Earlier this month, President Barack Obama nominated Mothers Against Drunk Driving CEO Chuck Hurley to head up the National Highway Traffic Safety Administration (NHTSA).
Hurley's pending appointment is bad news for social drinkers, motorists, and anyone interested in freedom of movement and less hassle on the roadways. Hurley is an anti-alcohol zealot, and a longtime proponent of just about any highway regulation that's sold under the guise of public safety. He's a supporter of primary seat belt laws, which allow police to pull motorists over solely for seat belt infractions. In addition to being a questionable use of law enforcement resources (people who don't wear seat belts aren't a threat to anyone other than themselves), primary seat belt laws have been criticized for giving police officers the pretext to engage in racial profiling, or to commit asset forfeiture abuse. Hurley has also supported the proliferation of red light cameras, despite studies showing that they're little more than revenue generators for local government, and may actually cause more accidents than they prevent.

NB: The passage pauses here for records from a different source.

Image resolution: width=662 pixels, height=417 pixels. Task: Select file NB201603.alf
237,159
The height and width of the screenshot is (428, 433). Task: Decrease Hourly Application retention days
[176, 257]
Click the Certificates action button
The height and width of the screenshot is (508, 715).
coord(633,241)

Longtime automotive writer Eric Peters wrote recently in the Detroit Free Press that motorists have much to fear from a Hurley-led NHTSA, including a possible return to federally-mandated speed limits, a national blood alcohol count as low as .04, federally-mandated speed and red light cameras, and even the installation of GPS responders on vehicles for the possible implementation of future "pay as you go" driving taxes (Britain already keeps tabs on the whereabouts of every driver in the country).
But Hurley's record is most troubling when it comes to overly aggressive measures allegedly aimed at preventing drunken driving. MADD's top priority during Hurley's stint as CEO was to get state legislatures to pass laws mandating ignition interlock devices in the cars of all first-time DWI offenders. The device requires you to blow into a tube before starting your car, then blow again at set intervals as you're driving (which, come to think of it, doesn't really seem all that safe). Under Hurley's watch, MADD gave a "qualified endorsement" for bills in the New York and New Mexico legislatures that would have required the devices in all cars sold in those states. Fortunately, neither bill became law.
Hurley and MADD were also at the heart of the effort to force the states to adopt the .08 minimum blood alcohol standard back in the late 1990s, under penalty of losing federal highway funds for noncompliance. Studies show that both significant impairment and most DWI fatalities occur at much higher blood-alcohol concentrations.
Hurley has also aggressively pushed for the use of constitutionally-dubious roadblock sobriety checkpoints to enforce the new standard, even though there's convincing evidence these invasive tactics have actually made the roads more dangerous. DWI deaths began inching upward again as the roadblocks were implemented in the early 2000s. It isn't difficult to see why. Roadblocks are designed to catch motorists who aren't driving erratically enough to be caught with conventional law enforcement methods. The officers who staff them would otherwise be out on the streets, looking for actual drunks who pose an actual threat to highway safety.
With Hurley in charge, MADD's goals will become NHTSA's goals. That's troubling because at heart, MADD is an activist organization. The groups once-admirable goal of raising public awareness about drunk driving has over the last several years morphed into a zealous, evangelical teetotaling campaign. When a coalition of college presidents recently asked for nothing more than a new debate over the federal drinking age last year, for example, MADD called on parents to boycott the presidents' schools. MADD has supported prison sentences for parents who allow alcohol consumption at chaperoned parties for underage teens, and fought efforts to allow underage veterans to have a beer on base after returning from Iraq and Afghanistan. Even MADD's founder, Candace Lightner, has renounced the group, calling them "neo-prohibitionists."
MADD is no longer merely a group of concerned mothers raising awareness. They've become very powerful, pushing for laws based on questionable data and that involve real trade-offs between safety, privacy, and individual freedom. That's what makes the organization's close relationship with the government so troubling. Hurley isn't the first MADD exec to make the jump to NHTSA—or the other way around. MADD regularly receives funding from the federal government. Members of MADD have even been known to help man and run sobriety checkpoints. MADD also runs many of the mandatory classes DWI convicts are forced to attend (and pay for).
Hurley would take NHTSA in a much more activist direction. States could expect to see more federal mandates about how they manage their roads, and motorists could expect expensive new mandatory safety add-ons to new vehicles; more reasons for to get pulled over; and lots more red light and speed cameras. NHTSA needs a director who will balance safety with freedom, who will look at data dispassionately, and who will consider unintended consequences before ushering in sweeping new policies.
Chuck Hurley isn't that person.
Radley Balko is a senior editor at Reason magazine.